How does KYC relate to an encrypted travel rule?

When discussing online safety, KYC and the Coded Travel Rule are two key concepts to understand. Whereas the travel rule states that financial institutions and VASPs obtain and report debit information, KYC collects and transmits data about the people and organizations that use the FI or VASP.

Distinguishing between “know your customer” and “travel rule”

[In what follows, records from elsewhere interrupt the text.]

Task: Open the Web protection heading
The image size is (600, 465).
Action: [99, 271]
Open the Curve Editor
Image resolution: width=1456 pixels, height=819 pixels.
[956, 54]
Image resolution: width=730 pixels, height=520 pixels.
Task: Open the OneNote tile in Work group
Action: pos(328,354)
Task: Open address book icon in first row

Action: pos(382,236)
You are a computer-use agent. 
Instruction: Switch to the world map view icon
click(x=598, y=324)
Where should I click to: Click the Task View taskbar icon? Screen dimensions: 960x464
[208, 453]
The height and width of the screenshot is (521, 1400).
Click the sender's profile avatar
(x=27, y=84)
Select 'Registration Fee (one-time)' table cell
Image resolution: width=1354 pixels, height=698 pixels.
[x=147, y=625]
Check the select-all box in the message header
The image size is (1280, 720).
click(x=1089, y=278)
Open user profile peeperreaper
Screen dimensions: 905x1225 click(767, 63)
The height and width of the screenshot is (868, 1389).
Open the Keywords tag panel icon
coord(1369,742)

Before enabling a consumer to use its system, a VASP must perform Know Your Customer (KYC) checks to ensure compliance with international rules. The Travel Rule goes further by requiring that consumers’ personally identifiable information be shared and stored when purchases between two VASPs that have already implemented KYC on their customers exceed a certain level.

How Are Anti-Money Laundering and Know Your Customer Measures Become Critical to the Cryptocurrency Industry?

Clients and VASPs alike benefit from strict adherence to AML and KYC rules. Virtual currencies, unlike cash, lack a robust organizational structure.

Criminals are increasingly taking advantage of the ability to send money while concealing its source and destination. The risks of money laundering, terrorist financing and other forms of illegal financing can be reduced by standardizing regulatory standards and conducting Know Your Customer and Anti-Money Laundering checks.

Final thoughts

Cryptocurrency transactions are more secure when using KYC. To prevent fraudulent fraud and ensure the integrity of financial transactions, Know Your Customer (KYC) procedures are essential. While this post does not provide insights into KYC implementation, it did give you enough detail to come up with a wise plan.